Tych asked, “What do you think we should do?”
“Aquendar and Lendril stay with me. The rest of you
go on. If I can’t stop them with the power of my god, then
nothing will. I must show myself, present my holy sword
and my religion’s symbol and discourage them from
continuing.”
Tych turned his horse to the south. Aquendar and
Lendril went to a position just behind the knight and the
rest of the expedition raced off towards the freedom of
Quel. The hell steeds pulled up, as they got closer.
Sir Xalt bowed his head for a moment, then in a
booming voice he called out, “Halt and go no farther south,
for I will surely destroy you with the hand of Frentera, god
of the sky and the elements.” He held up his sword and for
the first time Lendril and Aquendar saw it glow. A dark
spot formed on the side facing the creatures in the shape of
a lightning bolt.
The six steeds hesitated, breathed fire from their
nostrils again and began to back off. One of the riders,
however, became bold and charged. With quick strokes the
knight drew a lightning bolt in the air. It flew on its own
accord at the onrushing attacker and struck it, wrapping
around the beast. Like a lamp going out, both rider and
steed shrank to nothing and winked out of existence. The
other hell steeds turned and fled to the north.
Sir Xalt sheathed his sword, turned and spurred his
horse down the road. The two other warriors followed.
Both wondered about what their role had been in the last
few minutes.
In ten minutes they reached the light of late day, in the
green, grassy hills of Quel, the most southwestern kingdom
on Li. The rest of the expedition had dismounted a few
hundred yards from the exit from the kingdom and lay on
the ground breathing in the air in relief and joy. The other
three joined them.
As they took off their boots and helmets, Aquendar
turned to Sir Xalt and asked, “Why did you need us?”
“You are the two most pure people in the group and I
drew off of that to produce the power which turned them
back.
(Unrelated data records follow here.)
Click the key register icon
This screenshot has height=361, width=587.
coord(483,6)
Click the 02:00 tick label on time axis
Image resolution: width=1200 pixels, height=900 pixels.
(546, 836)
You should be honored but the others should not be
insulted.”
Too tired to talk anymore, the conversation ended there.
The natural darkness of the night felt good to them and they
slept deeply.
They rode across a windswept prairie in the baking sun.
The air tugged and pulled at their cloaks and capes and they
looked like leaves rolling in the wind. No soldiers rode out
of the villages to stop them and the farmers went about
their work as if the expedition didn’t exist. Night fell
before they reached Quelak and they made camp at the top
of a hill. As the sun went down in the east, they could see
the lights of the capital glowing against the distant horizon.
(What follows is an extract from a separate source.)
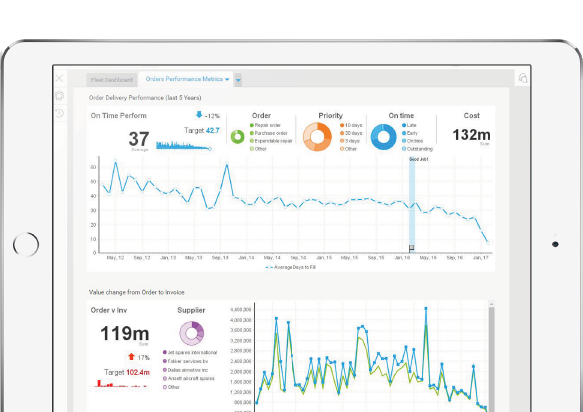Open the settings gear icon in sidebar

click(59, 96)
Tych had decided they had been too unnoticed, so he
called a conference of the expedition to discuss the way
they had been received. “I don’t understand why, in a
kingdom bordering on Western Evil, we haven’t been
challenged in the least. Even in the northern kingdoms
squads came out to meet us.”
Quez, the only thrandril in the group, knew the answer.
“It is because of my village, Greenhaven. Quel has an
army, camped peacefully in the coastal cities. My village
has an agreement with Quel to magically prevent any evil
creatures from leaving the area to the north.”
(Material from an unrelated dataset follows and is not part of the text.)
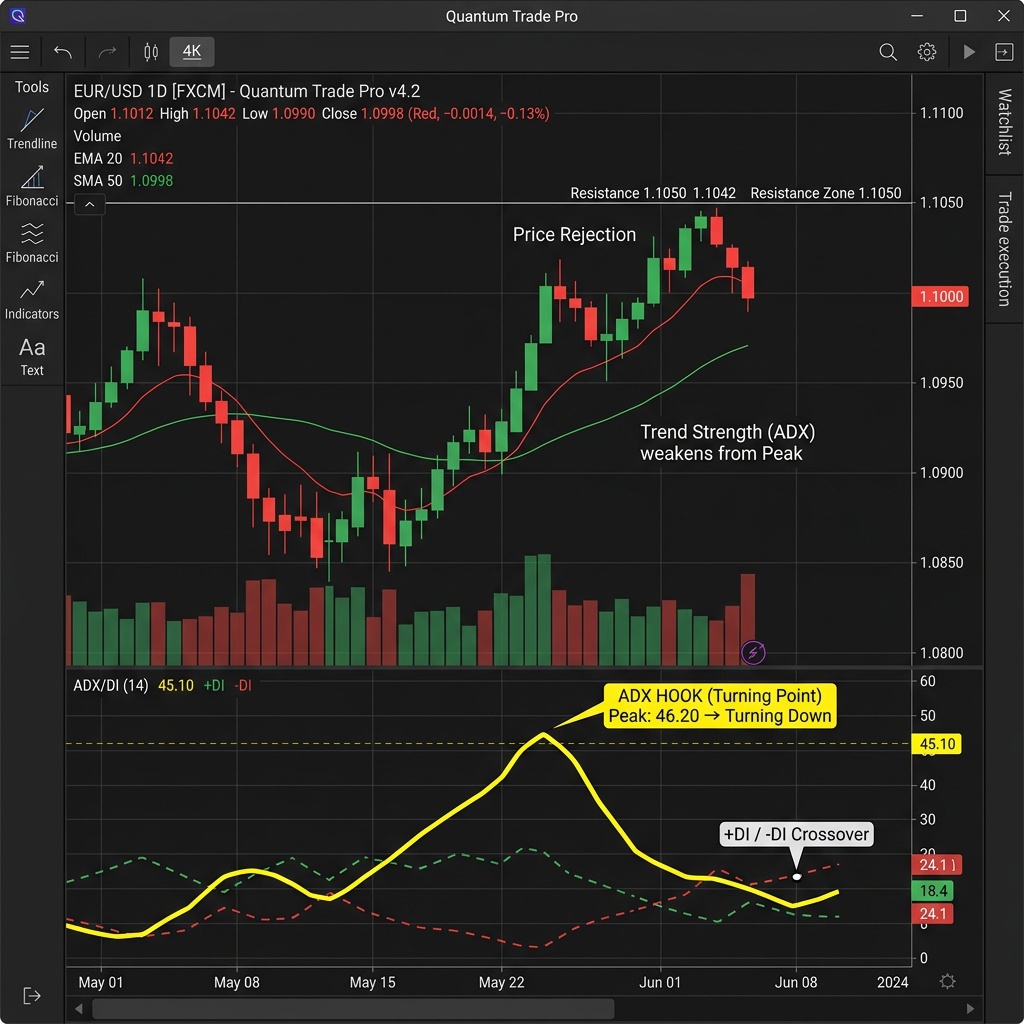Click the horizontal scrollbar thumb
Image resolution: width=1024 pixels, height=1024 pixels.
point(353,1008)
“I am familiar with the agreement. Does it work well
enough that they need no protection at all from the jungle?”
“So far, no problems have surfaced but the lack of trust
by the other kingdoms. They think Quel is strange for
making pacts with the ‘devil races’. With the isolation of
Quel, however, this hasn’t been a problem.”
This seemed to satisfy the two endarils and they turned
to other matters. Tych’s mind would race that night with
how to put this new strategic information about Quel to
good use.
The expedition crested the hill above Quelak early the
next morning. The city spread out before them all the way
to the ocean in the distance. The smell and noise of a busy,
bustling coastal city wafted over the group on a light sea
breeze. To the northwest of the expedition sat a modest
castle with half a dozen spires and towers. The pemilons
vanished and the expedition trotted down towards the city.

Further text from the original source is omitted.